* BRIEF
Copy the lines of the records word for word, starting with the line that contains "This screenshot has height=1025, width=768." and going on through the line that contains "center [209, 13].".
## start
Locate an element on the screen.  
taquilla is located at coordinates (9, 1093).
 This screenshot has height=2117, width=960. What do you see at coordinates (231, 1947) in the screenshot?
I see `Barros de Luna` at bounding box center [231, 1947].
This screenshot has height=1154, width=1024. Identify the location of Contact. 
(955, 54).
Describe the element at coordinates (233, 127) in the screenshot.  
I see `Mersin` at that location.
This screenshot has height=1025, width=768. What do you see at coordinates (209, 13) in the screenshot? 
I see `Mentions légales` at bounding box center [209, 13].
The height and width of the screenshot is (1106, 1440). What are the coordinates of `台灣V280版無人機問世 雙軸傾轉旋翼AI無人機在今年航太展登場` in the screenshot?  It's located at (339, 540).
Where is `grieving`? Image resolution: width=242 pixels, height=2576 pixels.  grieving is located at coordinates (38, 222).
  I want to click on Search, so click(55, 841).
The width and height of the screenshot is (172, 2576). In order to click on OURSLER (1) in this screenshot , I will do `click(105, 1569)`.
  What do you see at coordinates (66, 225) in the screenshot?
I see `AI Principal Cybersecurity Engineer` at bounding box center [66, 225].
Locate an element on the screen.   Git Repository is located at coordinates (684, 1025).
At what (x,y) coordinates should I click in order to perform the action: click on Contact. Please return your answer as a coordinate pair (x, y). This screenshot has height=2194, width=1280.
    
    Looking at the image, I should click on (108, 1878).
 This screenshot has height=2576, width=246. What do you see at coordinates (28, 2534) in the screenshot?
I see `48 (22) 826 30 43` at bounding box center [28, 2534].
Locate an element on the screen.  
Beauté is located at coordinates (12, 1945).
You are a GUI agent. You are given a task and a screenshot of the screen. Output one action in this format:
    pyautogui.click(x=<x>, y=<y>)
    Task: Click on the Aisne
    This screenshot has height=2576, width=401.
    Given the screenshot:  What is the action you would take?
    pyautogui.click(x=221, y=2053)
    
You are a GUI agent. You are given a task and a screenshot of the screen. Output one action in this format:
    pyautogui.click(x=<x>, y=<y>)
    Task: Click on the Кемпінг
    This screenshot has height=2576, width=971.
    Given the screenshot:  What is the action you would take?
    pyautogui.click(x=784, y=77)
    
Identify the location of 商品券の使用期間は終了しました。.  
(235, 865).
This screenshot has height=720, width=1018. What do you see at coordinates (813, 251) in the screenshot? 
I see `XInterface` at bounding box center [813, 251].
## end
* WRITTEN SOLUTION
This screenshot has height=1025, width=768. What do you see at coordinates (209, 13) in the screenshot? 
I see `Mentions légales` at bounding box center [209, 13].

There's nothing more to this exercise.